Examples: structural-health monitoring for heritage buildings; AV safety-scenario testing; supply-chain resilience modeling

Final Takeaways

The conference underscored that digital twins have moved well beyond the experimental stage. They are becoming a necessary tool as organizations are called to manage increasingly complex systems. Across sectors, speakers emphasized that successful digital twins were those that were purpose-built, data-informed, and tightly linked to decision-making, rather than positioned as all-purpose platforms.

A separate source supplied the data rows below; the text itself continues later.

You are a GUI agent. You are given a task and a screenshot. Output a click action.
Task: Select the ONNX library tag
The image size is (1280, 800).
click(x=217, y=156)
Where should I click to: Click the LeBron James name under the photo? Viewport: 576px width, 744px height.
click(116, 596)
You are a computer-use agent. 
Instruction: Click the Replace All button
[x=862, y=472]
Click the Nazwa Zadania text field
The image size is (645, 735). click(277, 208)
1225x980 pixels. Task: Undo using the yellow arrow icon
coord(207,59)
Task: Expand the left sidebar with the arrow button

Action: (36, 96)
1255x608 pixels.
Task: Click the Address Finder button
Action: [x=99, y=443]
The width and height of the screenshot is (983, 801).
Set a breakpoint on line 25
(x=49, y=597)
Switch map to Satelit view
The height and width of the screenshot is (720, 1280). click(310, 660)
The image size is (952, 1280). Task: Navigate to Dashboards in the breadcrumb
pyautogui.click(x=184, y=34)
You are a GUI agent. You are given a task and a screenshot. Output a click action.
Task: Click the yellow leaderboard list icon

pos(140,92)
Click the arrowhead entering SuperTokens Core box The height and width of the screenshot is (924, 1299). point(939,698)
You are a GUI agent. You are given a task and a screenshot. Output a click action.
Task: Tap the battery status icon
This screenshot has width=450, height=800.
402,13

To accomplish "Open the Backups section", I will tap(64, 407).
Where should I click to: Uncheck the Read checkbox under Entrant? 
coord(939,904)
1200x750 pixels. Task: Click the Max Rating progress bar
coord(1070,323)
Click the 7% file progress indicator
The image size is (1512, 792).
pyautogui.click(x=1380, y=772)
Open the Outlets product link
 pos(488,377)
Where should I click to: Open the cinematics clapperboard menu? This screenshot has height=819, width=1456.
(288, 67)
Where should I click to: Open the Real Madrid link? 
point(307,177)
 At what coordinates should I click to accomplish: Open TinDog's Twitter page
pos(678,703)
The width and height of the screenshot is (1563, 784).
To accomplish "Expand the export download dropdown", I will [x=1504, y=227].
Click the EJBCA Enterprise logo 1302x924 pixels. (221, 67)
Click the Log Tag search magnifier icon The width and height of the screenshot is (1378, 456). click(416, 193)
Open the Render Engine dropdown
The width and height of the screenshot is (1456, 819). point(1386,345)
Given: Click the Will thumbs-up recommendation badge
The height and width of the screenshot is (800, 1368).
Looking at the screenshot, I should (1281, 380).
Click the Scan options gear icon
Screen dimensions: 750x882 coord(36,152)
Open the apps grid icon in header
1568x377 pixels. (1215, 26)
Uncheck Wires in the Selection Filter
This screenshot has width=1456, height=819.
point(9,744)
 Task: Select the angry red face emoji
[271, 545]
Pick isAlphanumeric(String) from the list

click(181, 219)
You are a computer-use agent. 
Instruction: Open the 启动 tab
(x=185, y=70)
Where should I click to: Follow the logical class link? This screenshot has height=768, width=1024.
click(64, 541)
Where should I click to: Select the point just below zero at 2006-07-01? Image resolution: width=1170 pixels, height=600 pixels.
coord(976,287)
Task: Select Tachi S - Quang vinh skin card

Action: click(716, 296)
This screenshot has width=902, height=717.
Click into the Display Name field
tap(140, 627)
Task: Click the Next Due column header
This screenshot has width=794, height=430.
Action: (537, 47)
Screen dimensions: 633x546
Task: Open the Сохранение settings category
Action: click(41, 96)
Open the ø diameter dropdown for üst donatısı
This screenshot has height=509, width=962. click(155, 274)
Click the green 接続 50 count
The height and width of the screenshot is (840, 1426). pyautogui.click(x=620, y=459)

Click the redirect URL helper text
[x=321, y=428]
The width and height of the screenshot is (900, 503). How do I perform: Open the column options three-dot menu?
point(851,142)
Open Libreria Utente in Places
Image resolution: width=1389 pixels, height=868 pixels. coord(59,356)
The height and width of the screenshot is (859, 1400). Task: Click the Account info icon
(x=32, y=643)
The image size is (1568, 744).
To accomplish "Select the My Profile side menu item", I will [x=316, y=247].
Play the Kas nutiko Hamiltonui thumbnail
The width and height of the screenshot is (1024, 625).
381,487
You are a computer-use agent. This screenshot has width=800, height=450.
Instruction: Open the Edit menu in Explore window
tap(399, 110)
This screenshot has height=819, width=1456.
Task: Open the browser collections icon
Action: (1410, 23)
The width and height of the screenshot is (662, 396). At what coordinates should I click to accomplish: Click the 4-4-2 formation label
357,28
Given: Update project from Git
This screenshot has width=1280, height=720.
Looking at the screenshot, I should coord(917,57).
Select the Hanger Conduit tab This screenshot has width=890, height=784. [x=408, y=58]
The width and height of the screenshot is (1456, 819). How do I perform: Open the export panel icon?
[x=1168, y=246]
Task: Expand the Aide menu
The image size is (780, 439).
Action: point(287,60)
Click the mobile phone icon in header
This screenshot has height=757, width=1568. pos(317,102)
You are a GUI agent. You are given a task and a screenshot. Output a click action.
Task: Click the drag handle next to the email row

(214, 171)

“While many challenges face their further implementation, including data governance and validation plus trust-building for better collaboration across functional and organizational boundaries, the learning opportunities are of such a magnitude and scope that we can anticipate more rapid diffusion, particularly as AI supercharges what digital twins can do,” said MacDuffie.

“As we enter 2026, the manufacturing and supply‑chain sectors are facing unprecedented uncertainty,” concluded Rahul Mangharam. “Digital twins are demonstrating tangible value by strengthening organizational performance through rapid response, real‑time learning from shifting market dynamics, and improved multi‑scenario planning. Their tightly integrated, data‑driven architecture has accelerated the transition from digital twins as a promising concept to Digital Twins 2.0, now deeply embedded within the operational fabric of modern enterprises.”